**Exercise objective**
Look below for the line containing "Given: Click the sentence" and the line containing "Given: Click the Start button"; repeat exactly those two lines and all lines between them, and nothing else.

(Collected data)
-----

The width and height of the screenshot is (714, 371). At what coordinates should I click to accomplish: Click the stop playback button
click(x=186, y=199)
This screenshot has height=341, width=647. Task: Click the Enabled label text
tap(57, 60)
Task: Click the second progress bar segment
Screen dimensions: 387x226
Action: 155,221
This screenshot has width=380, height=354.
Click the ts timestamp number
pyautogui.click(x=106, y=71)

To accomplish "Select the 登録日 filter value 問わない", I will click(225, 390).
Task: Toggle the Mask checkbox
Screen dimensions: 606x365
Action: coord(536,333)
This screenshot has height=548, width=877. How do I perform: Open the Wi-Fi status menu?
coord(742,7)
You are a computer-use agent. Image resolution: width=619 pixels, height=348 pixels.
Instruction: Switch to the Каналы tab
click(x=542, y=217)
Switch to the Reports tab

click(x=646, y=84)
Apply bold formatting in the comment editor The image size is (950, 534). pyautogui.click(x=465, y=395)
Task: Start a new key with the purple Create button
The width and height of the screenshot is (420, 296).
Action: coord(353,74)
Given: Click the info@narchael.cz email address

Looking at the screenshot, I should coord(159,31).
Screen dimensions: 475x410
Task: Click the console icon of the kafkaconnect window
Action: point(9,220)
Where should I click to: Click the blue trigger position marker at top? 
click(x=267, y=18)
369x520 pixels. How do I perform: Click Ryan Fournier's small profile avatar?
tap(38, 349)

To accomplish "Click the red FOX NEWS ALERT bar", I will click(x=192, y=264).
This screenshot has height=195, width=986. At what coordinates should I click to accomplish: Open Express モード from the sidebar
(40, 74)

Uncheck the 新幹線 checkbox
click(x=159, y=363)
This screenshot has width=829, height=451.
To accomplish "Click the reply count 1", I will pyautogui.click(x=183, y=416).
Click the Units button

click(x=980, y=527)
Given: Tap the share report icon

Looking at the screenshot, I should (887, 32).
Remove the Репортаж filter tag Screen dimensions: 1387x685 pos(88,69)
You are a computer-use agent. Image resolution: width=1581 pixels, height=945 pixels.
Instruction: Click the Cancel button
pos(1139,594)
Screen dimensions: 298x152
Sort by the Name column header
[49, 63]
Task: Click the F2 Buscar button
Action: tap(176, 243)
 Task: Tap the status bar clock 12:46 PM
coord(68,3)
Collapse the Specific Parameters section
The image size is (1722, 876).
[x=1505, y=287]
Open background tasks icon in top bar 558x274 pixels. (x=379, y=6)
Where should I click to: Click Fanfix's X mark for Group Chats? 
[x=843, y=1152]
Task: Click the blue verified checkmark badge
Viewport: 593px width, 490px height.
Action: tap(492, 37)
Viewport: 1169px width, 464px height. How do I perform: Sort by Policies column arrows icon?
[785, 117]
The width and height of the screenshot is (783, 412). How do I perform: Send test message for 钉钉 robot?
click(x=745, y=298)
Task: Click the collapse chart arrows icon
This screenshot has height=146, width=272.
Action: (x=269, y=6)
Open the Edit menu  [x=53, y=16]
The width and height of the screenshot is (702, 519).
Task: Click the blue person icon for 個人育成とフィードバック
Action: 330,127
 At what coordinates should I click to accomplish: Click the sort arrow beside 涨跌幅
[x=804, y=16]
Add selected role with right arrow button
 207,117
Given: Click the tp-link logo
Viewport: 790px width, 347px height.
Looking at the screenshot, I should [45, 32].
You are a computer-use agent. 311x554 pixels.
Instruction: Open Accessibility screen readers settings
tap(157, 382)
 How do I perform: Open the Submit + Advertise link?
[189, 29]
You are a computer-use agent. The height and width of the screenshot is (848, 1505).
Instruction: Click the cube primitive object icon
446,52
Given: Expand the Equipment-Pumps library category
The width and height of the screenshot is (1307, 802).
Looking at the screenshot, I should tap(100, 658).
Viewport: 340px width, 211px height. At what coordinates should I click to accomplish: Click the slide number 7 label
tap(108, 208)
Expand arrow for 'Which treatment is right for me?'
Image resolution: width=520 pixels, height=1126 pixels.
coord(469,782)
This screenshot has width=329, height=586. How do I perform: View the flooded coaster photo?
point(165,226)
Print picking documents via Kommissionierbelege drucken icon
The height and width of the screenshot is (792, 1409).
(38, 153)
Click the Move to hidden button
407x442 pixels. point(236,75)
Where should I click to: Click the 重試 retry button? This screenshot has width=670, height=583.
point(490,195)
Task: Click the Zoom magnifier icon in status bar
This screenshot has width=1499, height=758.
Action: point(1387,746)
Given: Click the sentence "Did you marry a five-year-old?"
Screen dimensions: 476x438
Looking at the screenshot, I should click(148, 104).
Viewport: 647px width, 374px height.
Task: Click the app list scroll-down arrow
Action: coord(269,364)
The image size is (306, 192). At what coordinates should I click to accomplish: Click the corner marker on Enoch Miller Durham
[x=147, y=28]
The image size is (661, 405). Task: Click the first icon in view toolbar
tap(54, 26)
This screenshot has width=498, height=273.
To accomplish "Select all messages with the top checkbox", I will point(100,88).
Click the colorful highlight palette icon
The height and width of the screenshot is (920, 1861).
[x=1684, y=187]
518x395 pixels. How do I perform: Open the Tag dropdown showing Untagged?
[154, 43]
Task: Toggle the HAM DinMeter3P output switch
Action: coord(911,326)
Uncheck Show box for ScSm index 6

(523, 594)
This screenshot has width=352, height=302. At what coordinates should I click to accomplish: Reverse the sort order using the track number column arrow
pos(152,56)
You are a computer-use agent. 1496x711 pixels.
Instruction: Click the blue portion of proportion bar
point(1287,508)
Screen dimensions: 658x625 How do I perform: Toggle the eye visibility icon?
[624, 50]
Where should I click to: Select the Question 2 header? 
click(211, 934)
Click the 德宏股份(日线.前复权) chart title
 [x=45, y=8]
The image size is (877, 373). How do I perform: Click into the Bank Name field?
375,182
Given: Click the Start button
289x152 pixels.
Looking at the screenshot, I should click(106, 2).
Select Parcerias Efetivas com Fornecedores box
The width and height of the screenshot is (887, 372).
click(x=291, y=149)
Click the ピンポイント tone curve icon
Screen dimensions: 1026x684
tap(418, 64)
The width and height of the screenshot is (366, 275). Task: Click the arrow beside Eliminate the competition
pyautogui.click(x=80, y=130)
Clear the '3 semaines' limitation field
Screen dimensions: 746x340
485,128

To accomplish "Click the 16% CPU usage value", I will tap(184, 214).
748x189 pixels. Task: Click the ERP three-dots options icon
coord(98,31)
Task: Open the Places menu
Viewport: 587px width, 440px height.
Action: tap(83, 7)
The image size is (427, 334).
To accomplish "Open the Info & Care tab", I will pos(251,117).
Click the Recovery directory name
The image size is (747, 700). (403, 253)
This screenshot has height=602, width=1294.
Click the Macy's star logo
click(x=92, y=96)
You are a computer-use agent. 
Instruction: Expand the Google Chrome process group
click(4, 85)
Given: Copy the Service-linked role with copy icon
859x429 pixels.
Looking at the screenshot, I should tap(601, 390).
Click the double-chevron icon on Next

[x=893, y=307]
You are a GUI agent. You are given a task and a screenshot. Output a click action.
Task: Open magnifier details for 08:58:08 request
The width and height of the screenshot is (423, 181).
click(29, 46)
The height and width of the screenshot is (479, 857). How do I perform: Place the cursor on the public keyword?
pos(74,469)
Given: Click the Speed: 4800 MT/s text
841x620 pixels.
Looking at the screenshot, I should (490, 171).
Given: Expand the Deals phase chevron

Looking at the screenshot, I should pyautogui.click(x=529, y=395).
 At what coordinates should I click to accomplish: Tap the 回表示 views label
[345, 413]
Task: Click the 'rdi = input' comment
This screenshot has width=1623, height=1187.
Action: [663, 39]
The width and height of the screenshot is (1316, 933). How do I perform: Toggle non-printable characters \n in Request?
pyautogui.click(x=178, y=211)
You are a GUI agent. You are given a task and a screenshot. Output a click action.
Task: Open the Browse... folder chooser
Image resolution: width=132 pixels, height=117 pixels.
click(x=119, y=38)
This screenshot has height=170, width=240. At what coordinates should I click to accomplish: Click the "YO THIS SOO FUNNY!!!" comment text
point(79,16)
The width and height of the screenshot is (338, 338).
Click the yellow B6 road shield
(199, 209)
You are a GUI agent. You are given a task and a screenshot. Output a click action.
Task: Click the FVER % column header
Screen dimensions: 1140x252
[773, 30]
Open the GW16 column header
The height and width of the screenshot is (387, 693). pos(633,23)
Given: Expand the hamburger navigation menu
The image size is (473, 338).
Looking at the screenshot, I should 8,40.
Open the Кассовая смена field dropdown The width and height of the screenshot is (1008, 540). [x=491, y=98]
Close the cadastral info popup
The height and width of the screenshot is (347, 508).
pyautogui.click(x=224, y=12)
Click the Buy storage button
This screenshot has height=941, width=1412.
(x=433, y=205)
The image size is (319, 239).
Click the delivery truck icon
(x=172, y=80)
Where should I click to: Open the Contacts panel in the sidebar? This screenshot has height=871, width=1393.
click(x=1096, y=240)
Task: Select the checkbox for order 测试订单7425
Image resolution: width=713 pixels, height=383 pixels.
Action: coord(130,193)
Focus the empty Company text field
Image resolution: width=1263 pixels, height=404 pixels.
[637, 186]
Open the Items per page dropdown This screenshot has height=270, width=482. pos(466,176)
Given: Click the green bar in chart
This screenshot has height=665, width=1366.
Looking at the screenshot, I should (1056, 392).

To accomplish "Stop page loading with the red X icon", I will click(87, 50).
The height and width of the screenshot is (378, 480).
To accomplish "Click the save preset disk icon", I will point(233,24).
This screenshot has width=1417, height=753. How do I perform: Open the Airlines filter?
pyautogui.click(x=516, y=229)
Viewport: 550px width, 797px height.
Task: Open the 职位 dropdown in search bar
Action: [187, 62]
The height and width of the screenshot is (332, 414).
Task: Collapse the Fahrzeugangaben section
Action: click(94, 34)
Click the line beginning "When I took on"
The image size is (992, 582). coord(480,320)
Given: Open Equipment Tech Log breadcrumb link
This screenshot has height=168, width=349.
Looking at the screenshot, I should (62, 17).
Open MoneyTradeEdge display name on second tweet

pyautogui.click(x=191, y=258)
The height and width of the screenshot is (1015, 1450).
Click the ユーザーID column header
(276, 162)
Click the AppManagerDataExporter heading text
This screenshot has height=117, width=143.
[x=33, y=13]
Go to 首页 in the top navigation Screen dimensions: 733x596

-----

**Result of the exercise**
Given: Click the sentence "Did you marry a five-year-old?"
Screen dimensions: 476x438
Looking at the screenshot, I should click(148, 104).
Viewport: 647px width, 374px height.
Task: Click the app list scroll-down arrow
Action: coord(269,364)
The image size is (306, 192). At what coordinates should I click to accomplish: Click the corner marker on Enoch Miller Durham
[x=147, y=28]
The image size is (661, 405). Task: Click the first icon in view toolbar
tap(54, 26)
This screenshot has width=498, height=273.
To accomplish "Select all messages with the top checkbox", I will point(100,88).
Click the colorful highlight palette icon
The height and width of the screenshot is (920, 1861).
[x=1684, y=187]
518x395 pixels. How do I perform: Open the Tag dropdown showing Untagged?
[154, 43]
Task: Toggle the HAM DinMeter3P output switch
Action: coord(911,326)
Uncheck Show box for ScSm index 6

(523, 594)
This screenshot has width=352, height=302. At what coordinates should I click to accomplish: Reverse the sort order using the track number column arrow
pos(152,56)
You are a computer-use agent. 1496x711 pixels.
Instruction: Click the blue portion of proportion bar
point(1287,508)
Screen dimensions: 658x625 How do I perform: Toggle the eye visibility icon?
[624, 50]
Where should I click to: Select the Question 2 header? 
click(211, 934)
Click the 德宏股份(日线.前复权) chart title
 [x=45, y=8]
The image size is (877, 373). How do I perform: Click into the Bank Name field?
375,182
Given: Click the Start button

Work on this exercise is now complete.